Évidemment, l’UEFA, garante jusqu’à présent des joutes footballistiques à l’échelle européenne, refuse de voir ce dessein aboutir. Son patron, Aleksander Ceferin, est lui-même dans le déni, jugeant « populiste » l’idée même de cette ligue. « C’est le rêve de deux ou trois clubs en Europe, estime-t-il. L’idée n’est pas très sérieuse… » D’aucuns la jugent même comme une menace, à l’image du récent candidat à la présidence de la Fifa et ancien Ballon d’or Luis Figo, qui y voit « la destruction annoncée du football tel qu’on l’aime ». Et pourtant, la révolution aujourd’hui paraît inéluctable.

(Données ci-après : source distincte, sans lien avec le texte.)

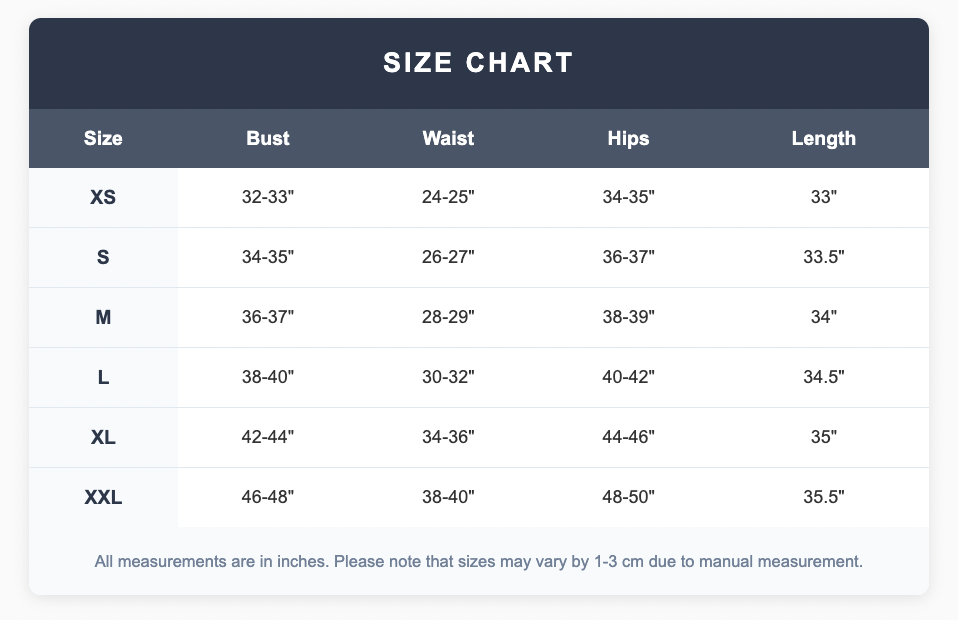The image size is (958, 620).
Task: Select the Bust column header
Action: [268, 139]
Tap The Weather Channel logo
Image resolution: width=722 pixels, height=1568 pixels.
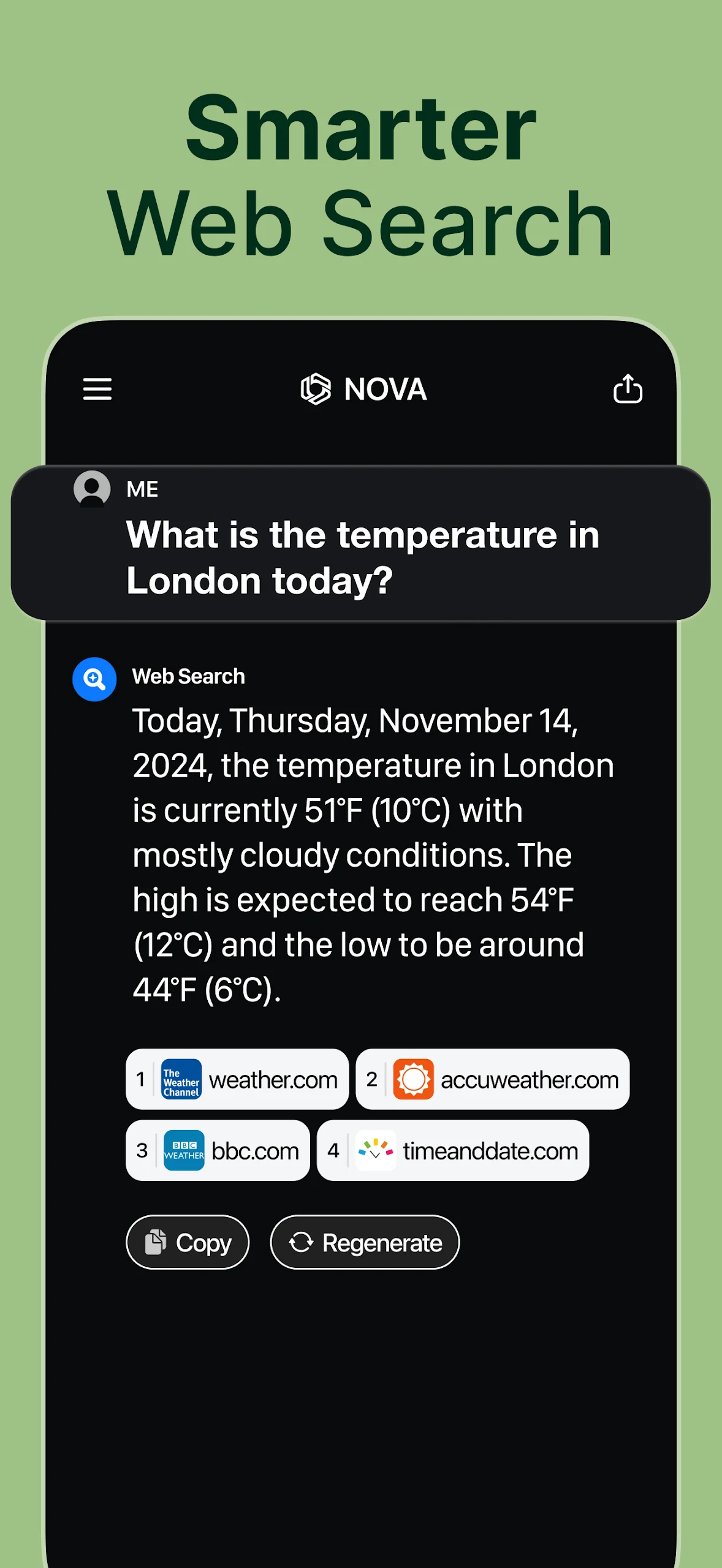tap(181, 1079)
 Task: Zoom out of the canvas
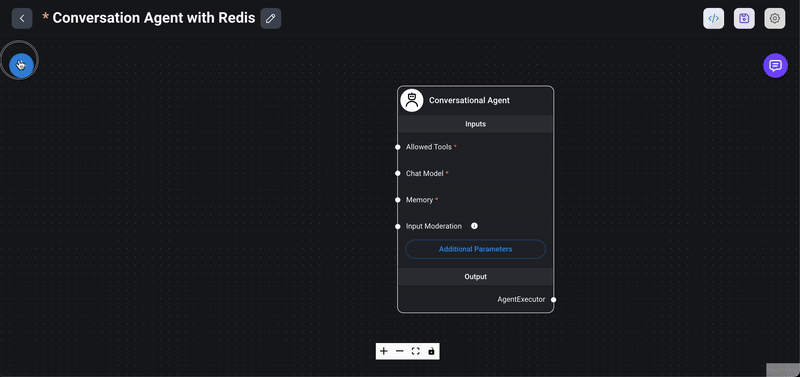pos(399,351)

En mars dernier, Andrea Agnelli, le président de la Juventus et de l’ECA, l’association européenne des clubs, admettait travailler à l’élaboration d’un système garantissant aux représentants de l’élite du football continental une protection de leur statut et de leurs revenus. Depuis, la crise sanitaire, devenue immanquablement une crise économique, n’a fait que renforcer ce désir ou besoin d’assurance porté par des acteurs historiques en grande difficulté tels que le Barça et la Juve. « Toutes les situations de crise génèrent des occasions de transformation. Comme un big bang », souffle au Parisien Vincent Chaudel, conseiller expert en communication et économie du sport.